To do — Retype the rows from the line containing "What do you" up to and including the line containing "center [1182, 1211].", omitting the pictures.

Information shown —

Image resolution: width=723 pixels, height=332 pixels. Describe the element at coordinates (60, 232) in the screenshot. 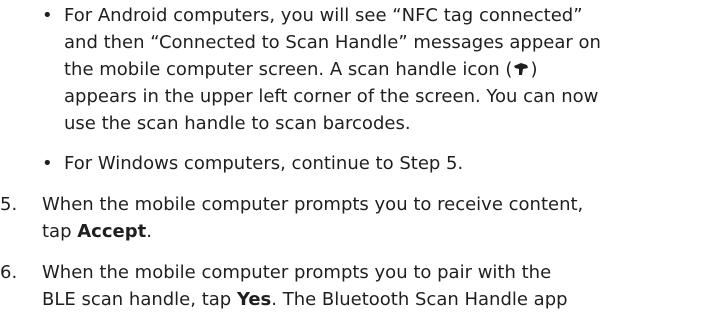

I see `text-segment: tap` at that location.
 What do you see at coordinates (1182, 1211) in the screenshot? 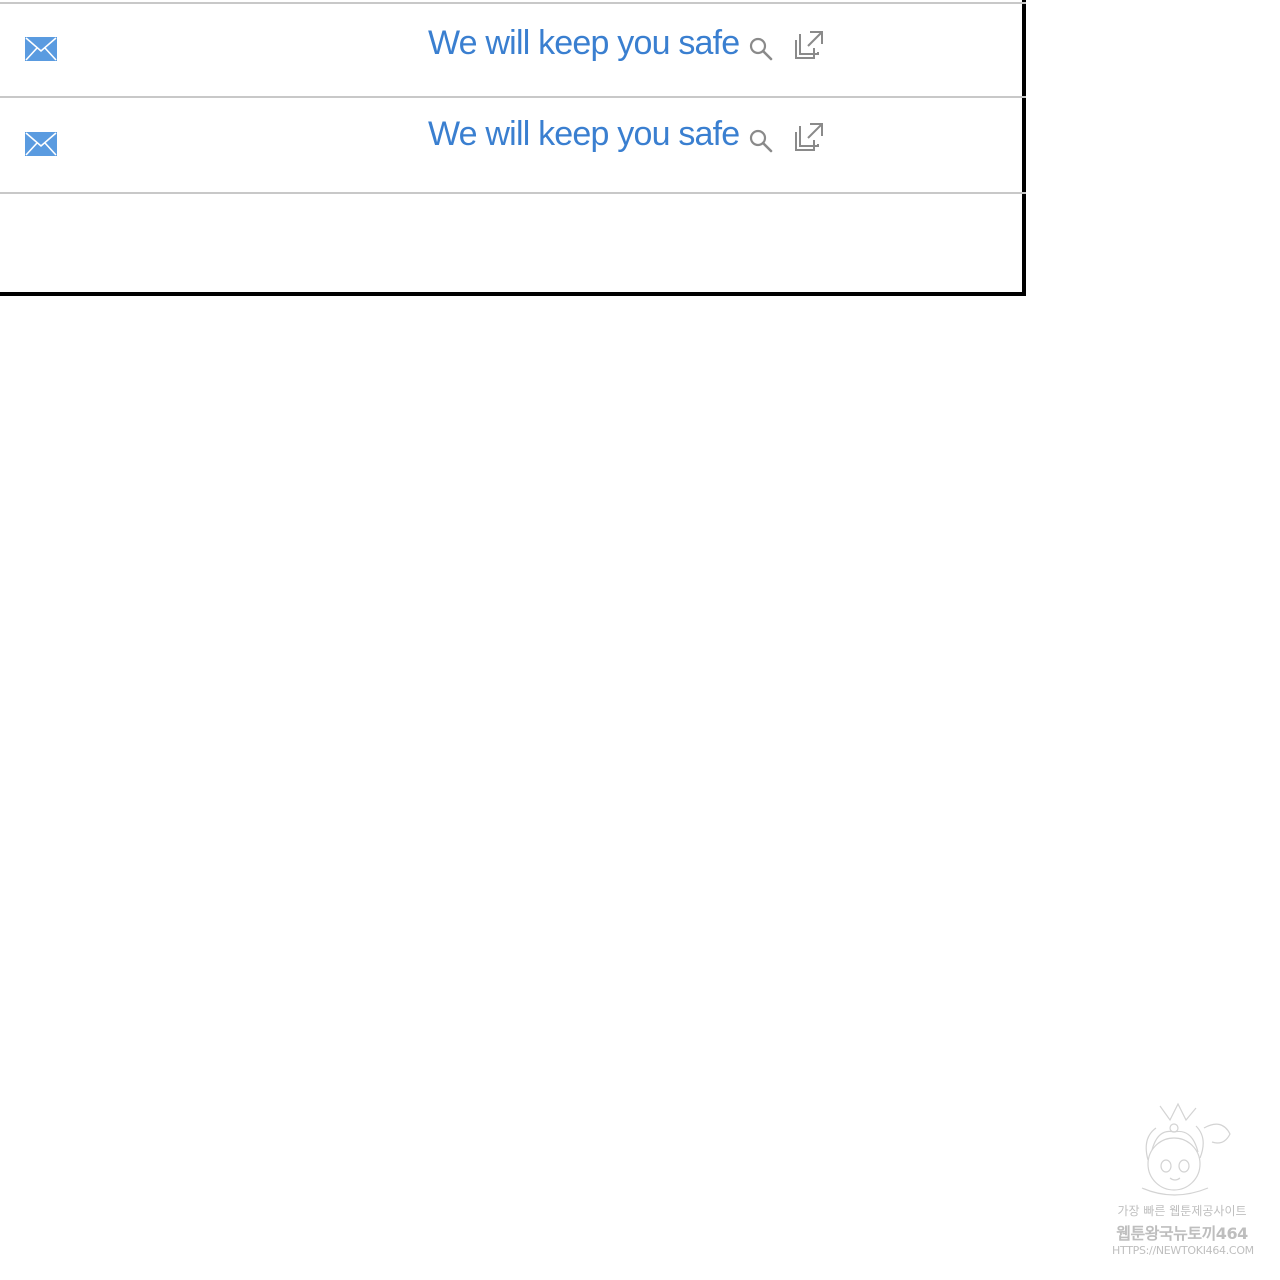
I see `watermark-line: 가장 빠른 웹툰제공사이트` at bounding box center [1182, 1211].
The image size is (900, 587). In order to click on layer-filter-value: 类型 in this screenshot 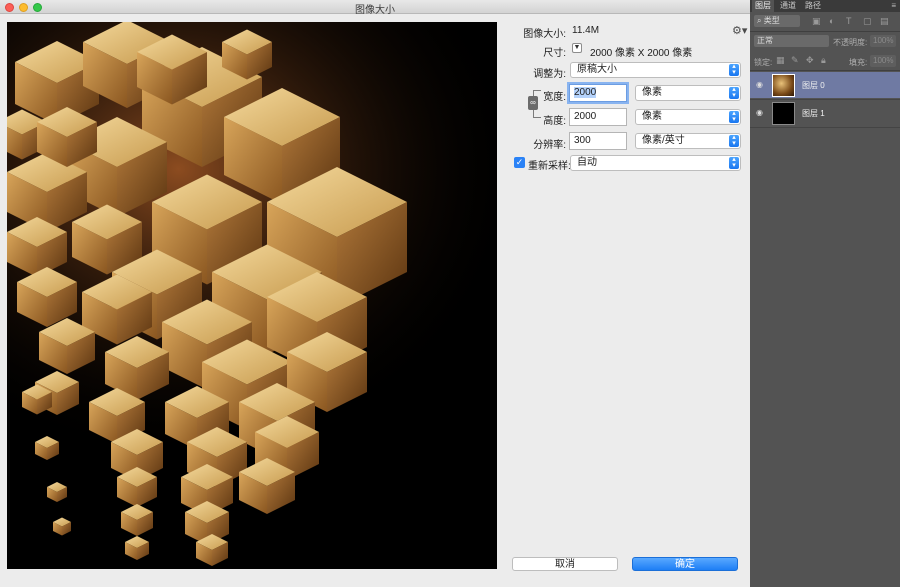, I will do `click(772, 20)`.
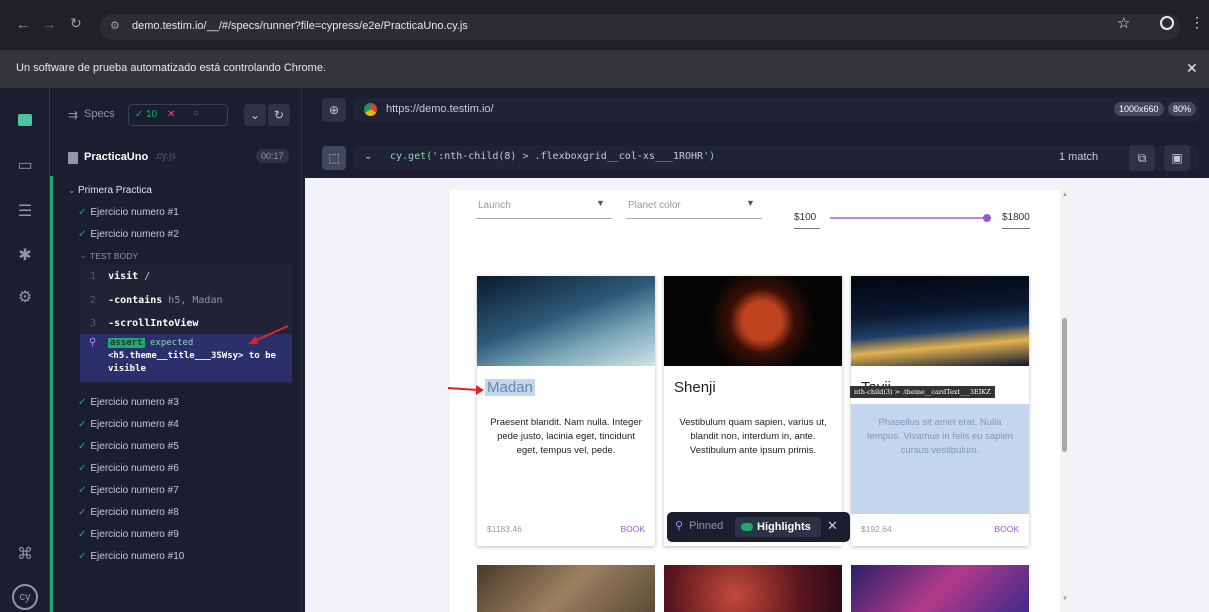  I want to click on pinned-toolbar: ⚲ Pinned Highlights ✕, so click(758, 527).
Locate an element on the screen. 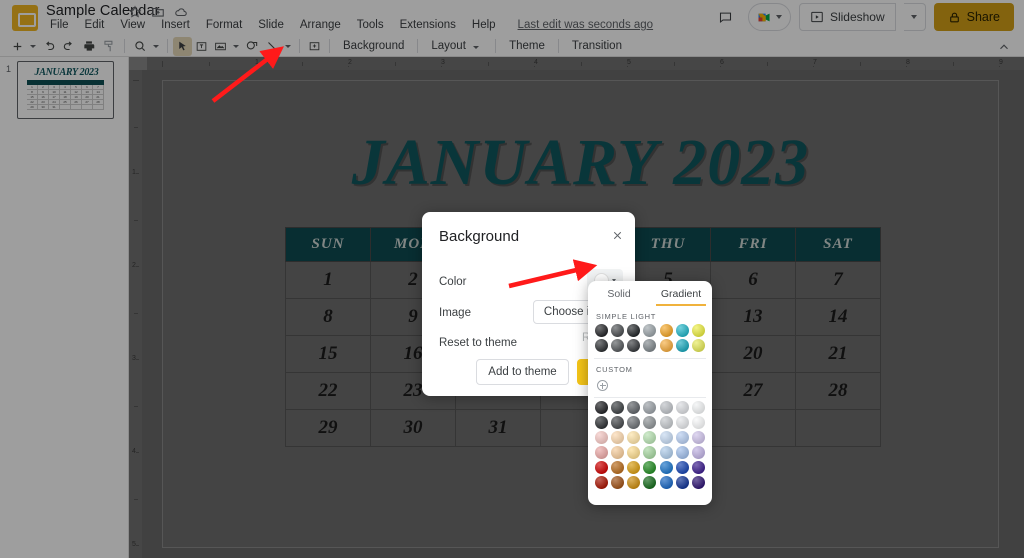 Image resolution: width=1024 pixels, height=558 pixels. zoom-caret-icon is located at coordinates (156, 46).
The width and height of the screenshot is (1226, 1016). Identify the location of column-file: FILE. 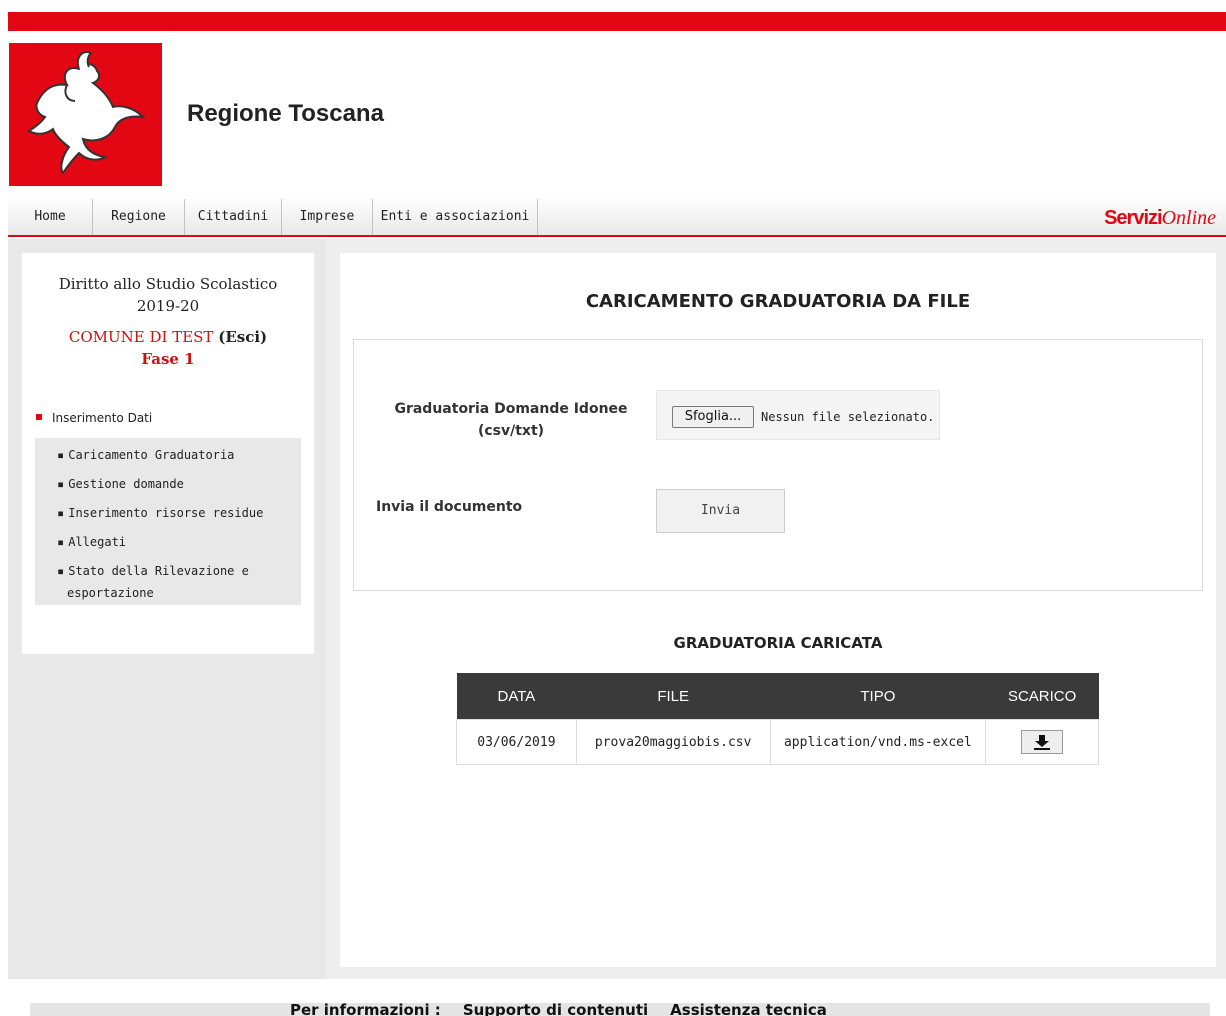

Output below —
 What do you see at coordinates (1182, 1211) in the screenshot? 
I see `watermark-line: 가장 빠른 웹툰제공사이트` at bounding box center [1182, 1211].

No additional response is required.